Les filles s’exclamèrent « Tu emportes tout ça ? »

« C’est que …je ne viendrai pas beaucoup et pas longtemps. J’en aurai plus besoin là-bas qu’ici. » Sa voix s’étranglait un peu, malgré son sourire.

« Et vous savez, finalement, j’aurai une robe neuve. Enfin, presque neuve. Nouvelle en tout cas. C’est ma tante qui travaille à Bordeaux qui va me l’apporter. La fille de ses patrons n’en veut plus, alors, elle la lui a donnée. Pour moi. Elle arrive demain, vous viendrez lavoir. Et je vais commencer à tailler le corsage. »

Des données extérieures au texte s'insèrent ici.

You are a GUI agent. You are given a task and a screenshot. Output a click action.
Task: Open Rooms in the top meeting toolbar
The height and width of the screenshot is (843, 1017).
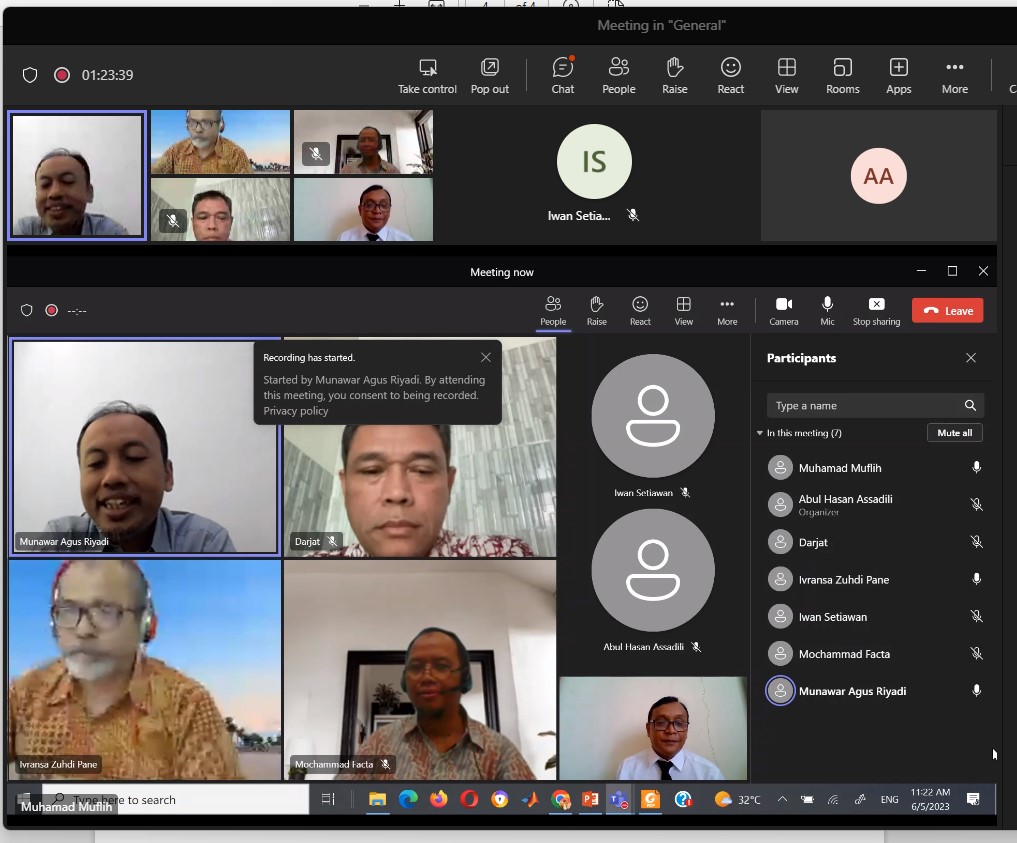(x=842, y=76)
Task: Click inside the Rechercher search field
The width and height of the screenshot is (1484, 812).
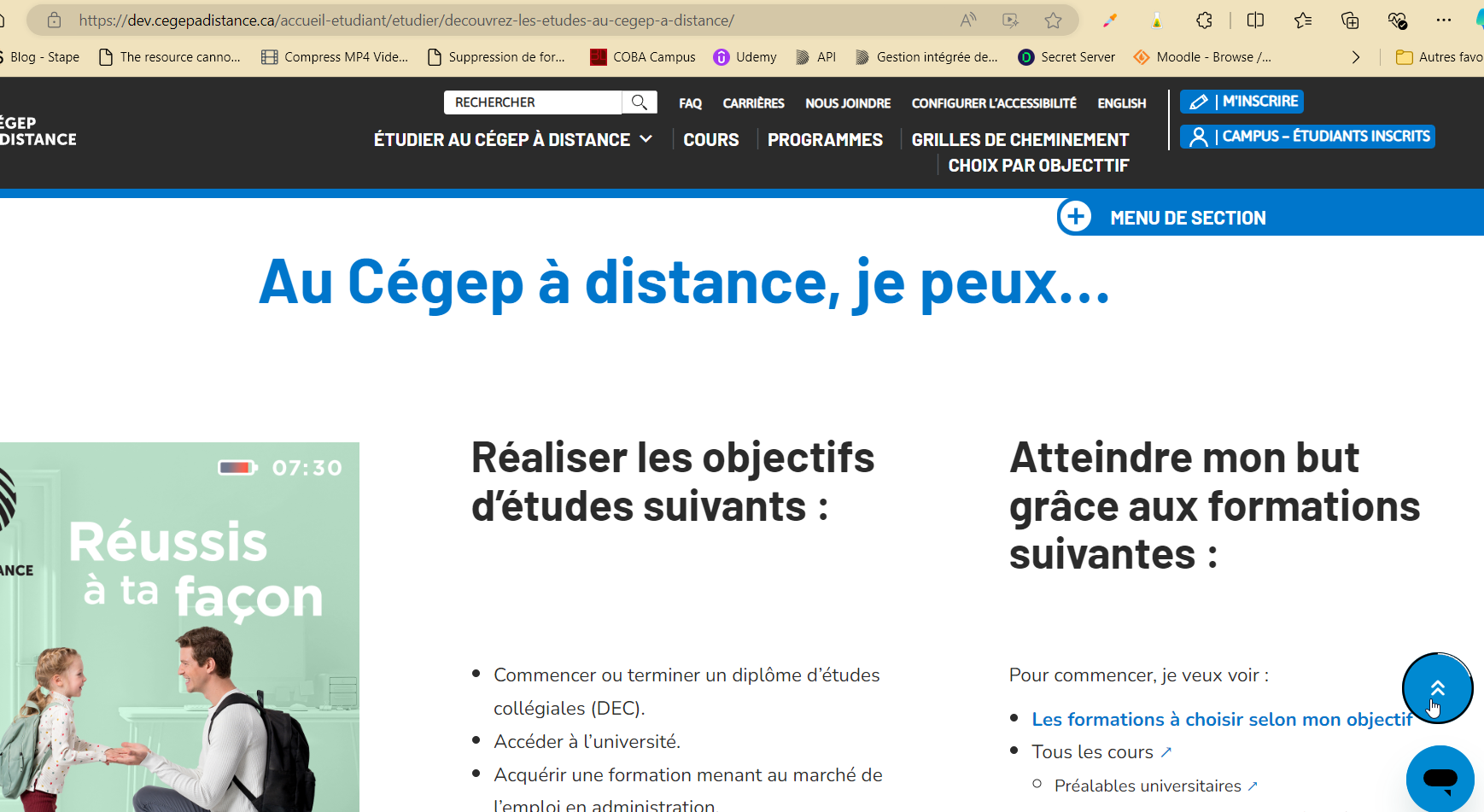Action: point(533,102)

Soudain, la séparation devenait une réalité pour Bernadette et Marguerite.

« Tu auras le temps de nous écrire ? Pour nous raconter ? »

« Mais je ne pars que le 1er octobre. On a encore le temps ! »

Le temps passait. Les moissons, les chaleurs de l’été, les confitures et les conserves. Les pommes de terre et les pommes à conserver…

Le temps passait. Inexorablement. Qui la rapprochait chaque jour du 1er octobre.

Vinrent enfin les vendanges.

Les écoliers reprirent le chemin de l’école.

Pas elle.

Un Jour, Pierre, son grand frère, vint la voir.

« On a fait du rangement, au collège. Je t’ai ramené un encrier qui ferme, un porte-plume, des plumes et 3 cahiers. Et des crayons. Et un buvard. Comme ça tu pourras nous écrire. Il ne te manque que les enveloppes et les timbres.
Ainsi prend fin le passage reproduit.